Pourquoi les messages restaient sans réponses. Et au fond, une partie de moi avait conscience qu'il n'était plus là, je savais que je n'aurais jamais de réponses. C'était inscrit au fond de ma tête, imprimé quelque part, il fallait juste que je l'admette. 

J'renifle, toujours dans les bras de Max. Il caresse mon dos, il m'apaise comme il peux, tandis que son coeur à lui reste brisé. Je tente de prendre la parole, mais alors que j'ouvre ma bouche, j'me résigne. A quoi ça sert ? C'est trop douloureux, ça fait si mal, tellement mal qu'aucuns mots ne pourraient rien changer. Alors il vaut mieux, attendre, laisser passer. Juste un temps, juste un peu, pour que tout ça redescende. Pour que nos larmes cessent et que nos mains ne tremblent plus. Pour que nos coeurs tentent de guérir.

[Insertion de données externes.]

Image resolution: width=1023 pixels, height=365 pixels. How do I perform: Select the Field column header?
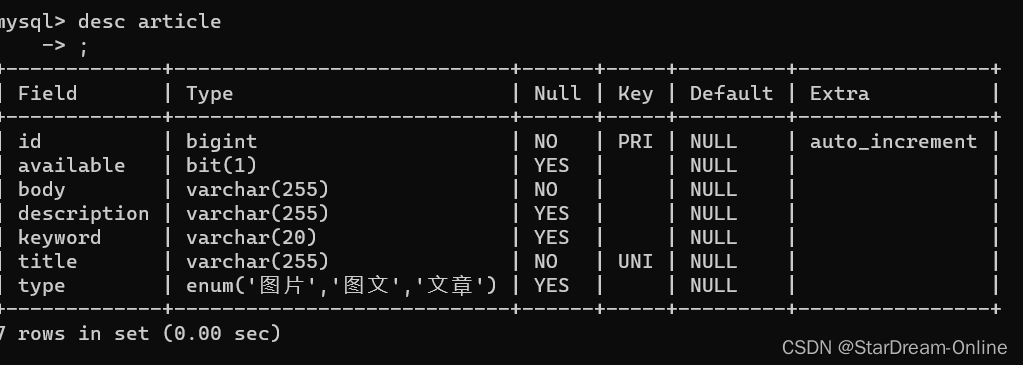tap(48, 93)
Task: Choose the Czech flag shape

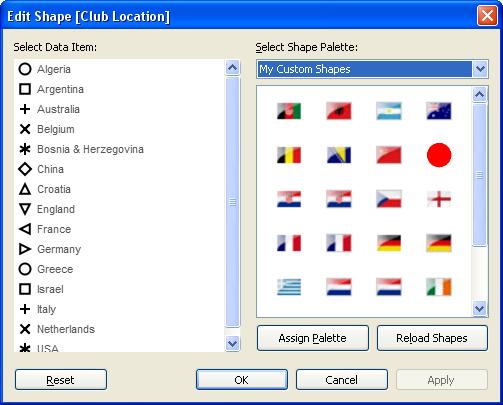Action: pos(389,199)
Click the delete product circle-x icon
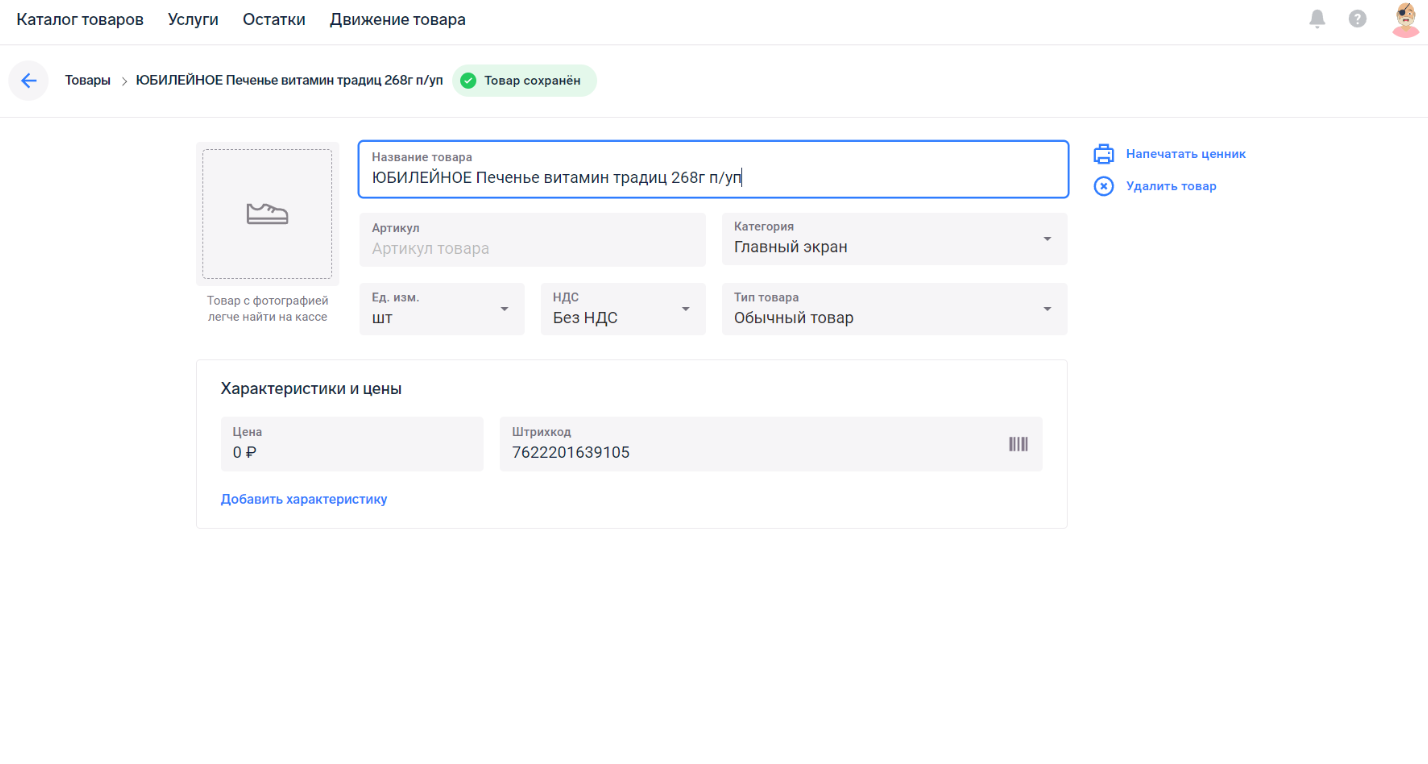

Rien ne peux faire plus mal que de se rendre compte de la mort. Se dire que ça y est, c'est terminé. Terminé. Cette sensation est affreuce, ce mal être profond me pique. 

Ma tête tourne, j'ai mal au coeur. Parce que, dès que je ferme les yeux, je revois Cyril dans cette foutue baignoire. Je revois son sourire, j'entends presque son rire, mais je vois ses poignets mutilé dans cette eau rouge. Et j'suis repris de sanglots. J'arrive plus à m'arrêter, j'peux plus. J'peux pas me dire que je n'le reverrais jamais. J'y arrive pas, il peut pas, il a pas le droit d'être mort, c'est.. C'est pas juste. Mais si il y avait une justice dans ce monde, ça se saurait, n'est-ce pas ? 

J'arrive pas à me calmer, et Max le remarque, lentement, il cesse de caresser mon dos pour passer sa main dans mes cheveux tandis que, au creux de mon oreil, il chuchote des choses, pour me rassurer, pour m'aider. Mais j'arrive pas à entendre, j'arrive pas à écouter. Parce que Cyril est mort. Mort. Mort. MORT. 

Il est mort. Je réalise que je suis en train de chuchoter ça depuis maintenant plusieurs minutes, parce que Maxime pose ses mains sur mes épaules puis m'écarte de lui. J'ai froid, maintenant. Il me regarde, infiniment peiné, infiniment désolé, infiniment brisé. Je veux retourner me loger tout contre lui, juste pour me sentir en sécurité, juste pour qu'il me rassure, pour qu'il continue à me bercer, qu'il caresse mon dos et qu'il me parle avec sa voix réconfortante. Mais alors que je vais pour le reprendre dans mes bras, il me repousse. 

J'm'apprête à lui demander pourquoi, à m'excuser, à dire un truc, n'importe quoi, mais c'est lui qui prend la parole. 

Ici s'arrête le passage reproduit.